At the end of June I was invited to install some poster work on Exeter Phoenix’s billboard space. This space is a relatively recent introduction the phoenix’s gallery spaces & serves to allow artists to install work over the top of previous work, slowly building up layers. This space isn’t too precious & the excitement comes from the layers & play between each artists work.

While placing my work I enjoyed looking for small moments that could begin a dialogue. Interestingly my architectural images were overlaying a map work. The importance of the images I chose & their location with regards to their historical fate seems enhanced by the map beneath.

The buildings featured in these posters are Burj El Murr in Beirut and Pruitt Igoe in St Louis, USA. One stands empty having never been inhabited, stranded in the city since civil war broke out. The other publicly and very famously destroyed, ultimately blamed on its inhabitants. These two monuments of failed modern architecture are kin having been fated in similar circumstances.

The images have been embellished with risograph template ink and highlighter pen in an attempt to showcase some of the drama exposed in the mutability and stasis that the images show.

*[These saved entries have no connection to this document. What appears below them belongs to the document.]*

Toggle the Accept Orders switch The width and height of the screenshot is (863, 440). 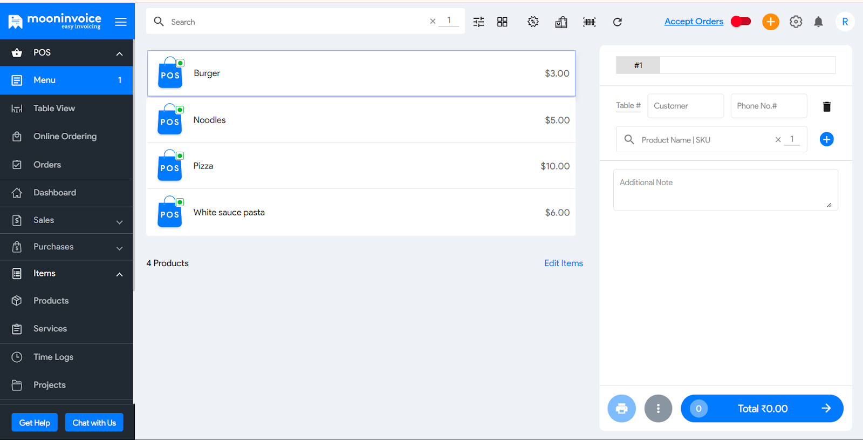pos(741,22)
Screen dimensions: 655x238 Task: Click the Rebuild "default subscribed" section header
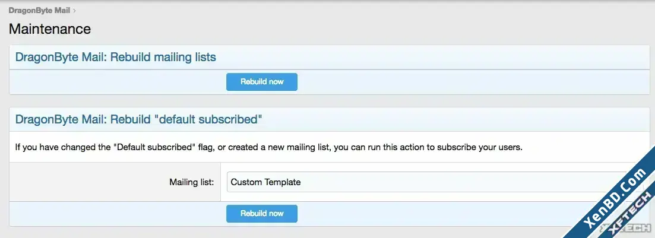tap(139, 119)
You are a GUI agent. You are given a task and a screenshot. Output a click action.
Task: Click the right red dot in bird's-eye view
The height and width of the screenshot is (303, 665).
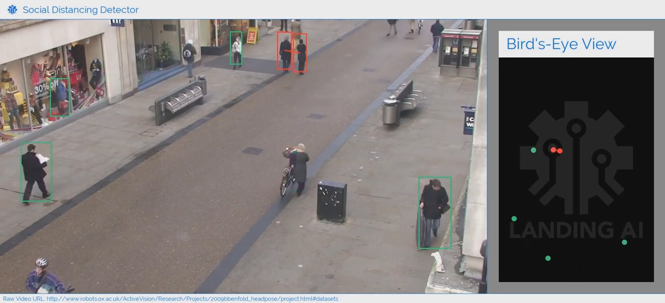pyautogui.click(x=560, y=151)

My fascination with Pruitt Igoe is two fold in that its life span is a wild tale in housing politics involving race & class. Then its massive scale public demolition, seemingly this place was doomed from the outset, hindsight gives us that. The development was so large & with my use of highlighter pens I try to make the viewer think of an individual block, maybe an individual home or even person out of thousands. The famous images of this place being raised to the ground also accompany this wall collage, showing the viewer the end of Pruitt Igoe’s story. A story that is in contrast to that of the other building shown on this wall, Burj El Murr.

This 40 storey building in Beirut was made in the mid 70’s around the time Pruitt Igoe was failing & being demolished. Unlike the housing estate in America this skyscraper was never complete, no-one ever moved into the offices, still to this day & it was never demolished. It stands empty on the skyline, a relic of the history of the city. As civil war broke out in Lebanon this building became a strategic sniper post rather than the place of business that it was intended to be. Those windows, which make up the image I have postered became a deadly view on the world. In recent years the building was once again taken over, this time by artists Jad el Khoury, who installed colourful canopies in each window. As the wind blew through the tall shell of concrete, the colourful materials billow out bringing a new context to those windows.

 

Keeping in line with a poster work that I made years ago, drama within architecture seems to have taken root in this part of my practice. The work I made before was of the partially collapsed Ronan court in London. A gas explosion caused a partial collapse on the corner of a block of flats, highlighting the poor design & build quality of many buildings made at that time. A lesson you would hope has been resolved over time when it comes to tall building safety, but still, in recent years we have seen that sadly not. 💚

All of these architectural stories play out the age old tales of class inequality, war & spectacle. Not a theme that I intended to pursue but is so intertwined in the images that grip me that its hard to ignore.